Bridget Benelam, a nutritionist at the BNF, says that while protein is essential, it needs to be part of a balanced diet. And she warns that, for some people, there can be health risks if they eat too much of it.

“Proteins are vitally important – for organs like our brain and heart, the antibodies in our immune system, the haemoglobin that carries oxygen in our blood, and to keep our muscles and bones healthy,” she says.

“The issue is, when high protein intake disrupts the balance of the diet overall. It is important to consume a variety of foods from each of the main food groups to provide all the nutrients we need for good health.

“And there have been concerns about the potential health effects of very high protein diets. Although risks to health from high protein intakes appear to be unlikely for most people, it can be a concern with some underlying conditions, for example, kidney disease.”

The official guidance from the NHS also warns against excessive protein consumption, saying that in addition to worsening existing kidney problems it can increase the risk of osteoporosis – a health condition that weakens bones.

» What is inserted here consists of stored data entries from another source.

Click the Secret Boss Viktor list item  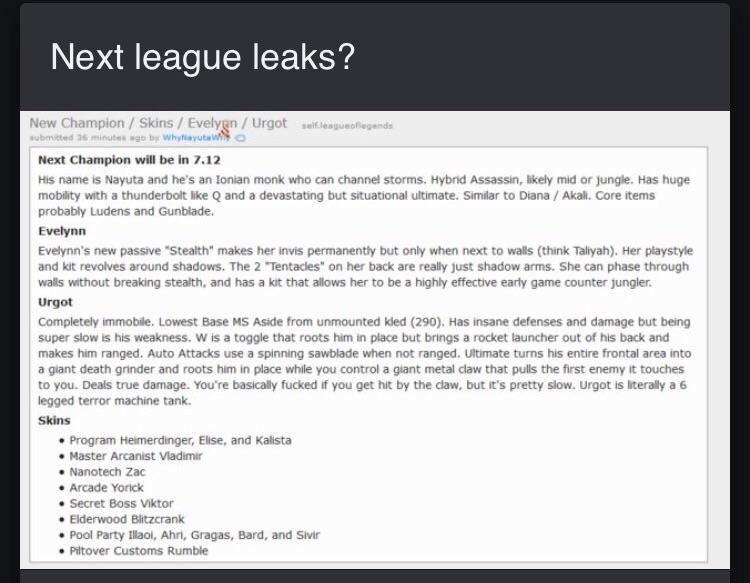point(121,503)
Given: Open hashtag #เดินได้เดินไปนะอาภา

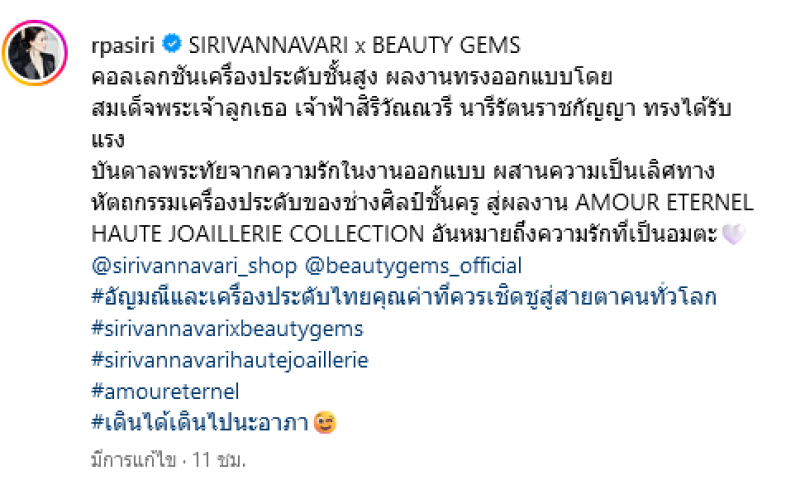Looking at the screenshot, I should pos(199,423).
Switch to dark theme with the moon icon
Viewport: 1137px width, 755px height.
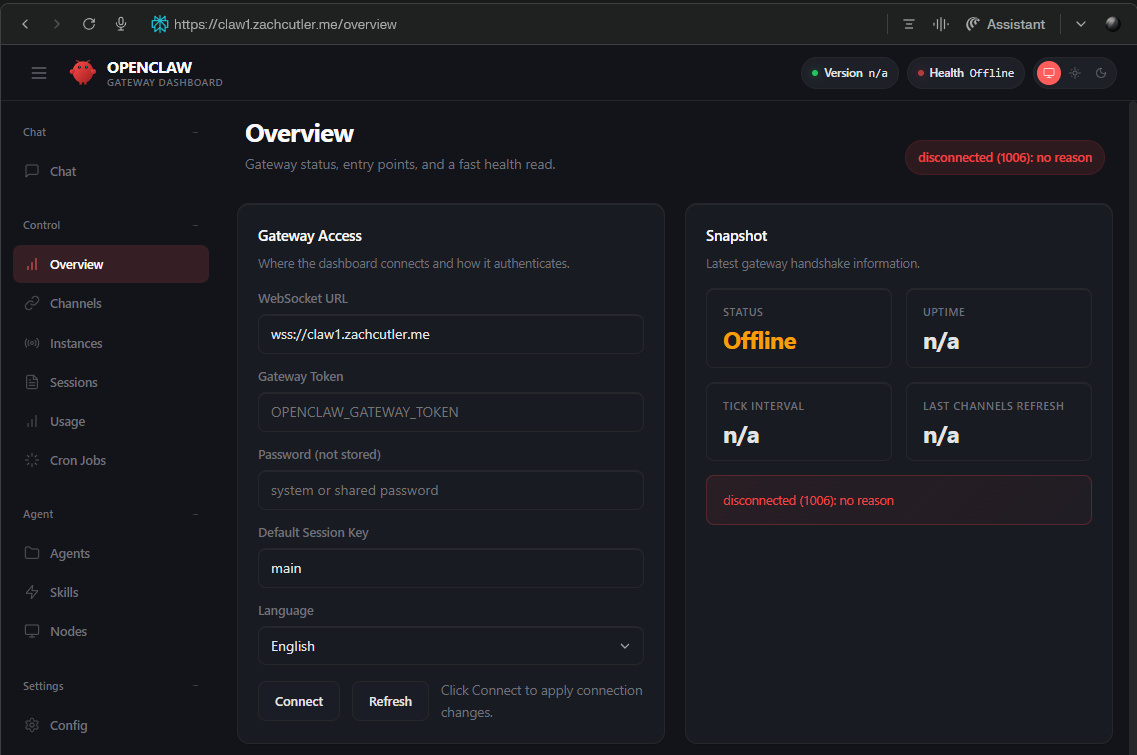[x=1101, y=73]
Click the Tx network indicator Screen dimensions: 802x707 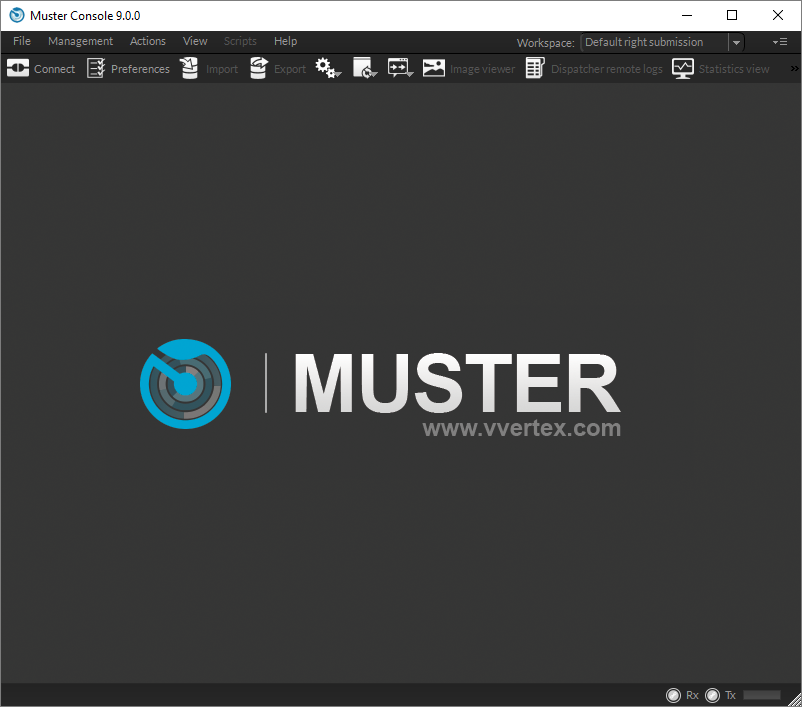713,694
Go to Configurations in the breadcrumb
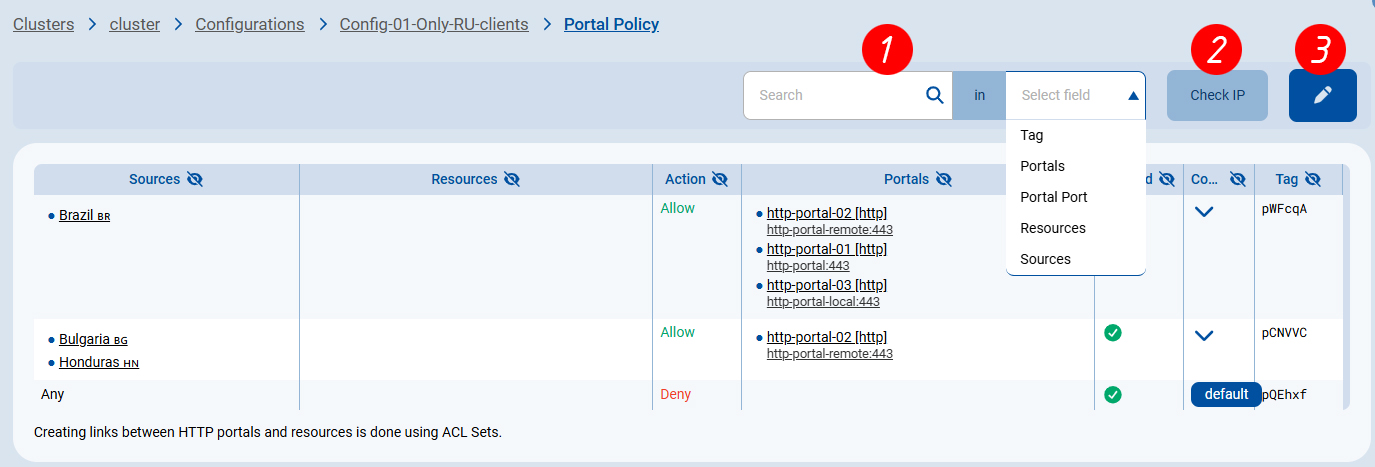Image resolution: width=1375 pixels, height=467 pixels. pos(250,24)
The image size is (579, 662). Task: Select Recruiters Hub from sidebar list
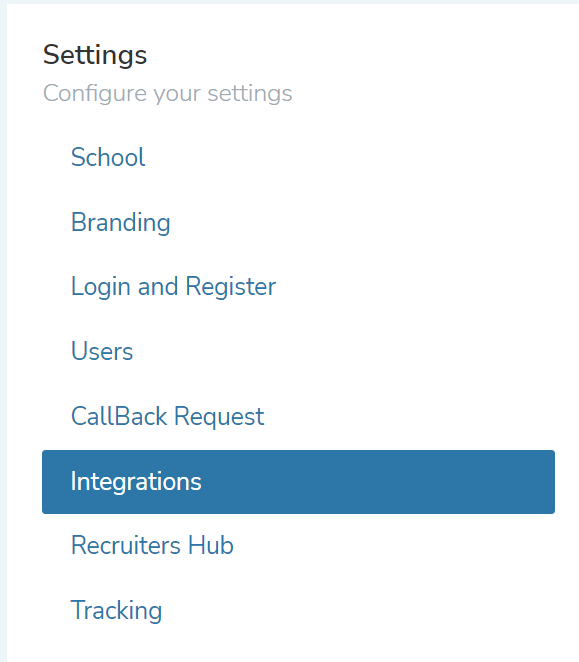298,545
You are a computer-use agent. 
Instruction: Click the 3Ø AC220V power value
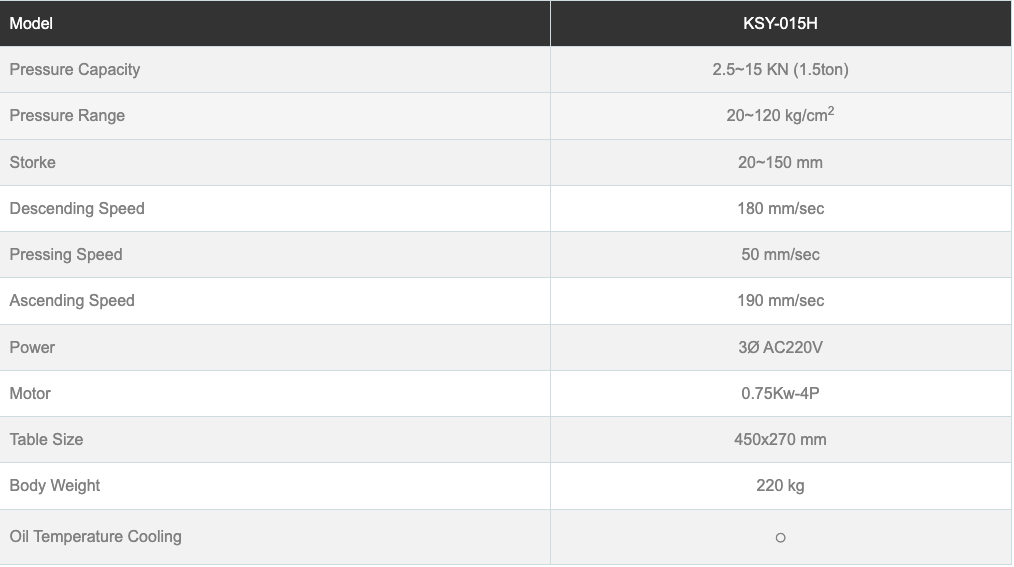coord(780,347)
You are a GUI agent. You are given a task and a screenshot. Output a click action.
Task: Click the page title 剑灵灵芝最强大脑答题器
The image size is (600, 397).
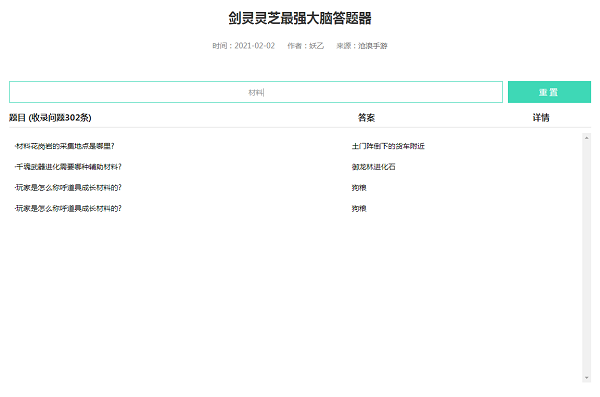click(x=300, y=18)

Yet, other studies show that protein-rich diets, and particularly those based on plant-based protein, may lower the rate of mortality.

Erin Moroney says that sales of her vegan and protein biscuit brand, Nibble, increased fourfold in 2020, as the pandemic made more people focus on eating and living more healthily.

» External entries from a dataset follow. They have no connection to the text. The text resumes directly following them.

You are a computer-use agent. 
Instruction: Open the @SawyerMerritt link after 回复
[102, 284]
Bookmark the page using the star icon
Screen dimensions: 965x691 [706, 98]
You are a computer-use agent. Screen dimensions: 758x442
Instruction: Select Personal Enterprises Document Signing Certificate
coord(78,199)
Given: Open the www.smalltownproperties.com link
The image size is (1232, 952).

She says she came up with the product back in 2017 after discovering she wasn’t eating enough protein.

“I was on a mission to qualify for the Boston Marathon,” says the 48-year-old. “I found that I wasn’t getting anywhere near enough protein for my level of activity.

“In fact, I wasn’t getting the minimum required if I hadn’t been training at all.”

After increasing her protein intake she says that she felt like a new person. “My energy came back.”

Several studies show that protein may be helpful for weight loss, as it can make you feel fuller for long than carbohydrates.

Cheshire-based, Liz Boote, is one person who used protein-supplement products to try to lose weight. In her case, she tried shakes make from cow’s milk whey.

“We have three children, and I was finding it hard to lose my post-pregnancy weight, so I tried whey-based shakes,” she says. “But they were full of added sugar, artificial sweeteners, gums and fillers.

“I worried that they may help me lose weight – but at what cost to my health?”

The issue helped Ms Boote to notice a gap in the market for a different kind of protein shake. So in 2020 she launched Protein Rebel, which is made from plant and insect (crickets) protein.

“There is increasing awareness of the importance of plant-based foods and ‘cleaner’ ingredients,” says Ms Boote. “Crickets need considerably less land, water and feed than the cows used to produce whey – and produce less CO2.”

Lee Chambers, 36, of Lancashire, also took protein supplements to help him lose weight. He says that they helped him to lose almost five stones in 18 months.

Yet, he cautions that for some people protein supplements become the main thing that they eat. “I’ve seen in others how it’s become a staple of their diet, rather than the supplement it was intended to be,” he adds.

One study in the US has even warned that protein supplements can become part of an eating disorder pattern in men.

Ms Benelam says that if a person wishes to up their protein intake then naturally sourced proteins are best, as they offer additional nutritional benefits.

“Foods that provide protein are often sources of other nutrients – like omega 3s and iodine from fish, calcium and riboflavin from dairy products, iron and zinc from meat, and thiamine, folate and fibre from pulses,” she says. “And most of us are getting enough from our diets already and don’t need protein supplements.”

Yet millions of people are now taking protein supplements, as the market continues to grow strongly. As Ms Graham prepares for her next run, she says: “Personally, I think a good quality protein shake is a must for all fitness bunnies.”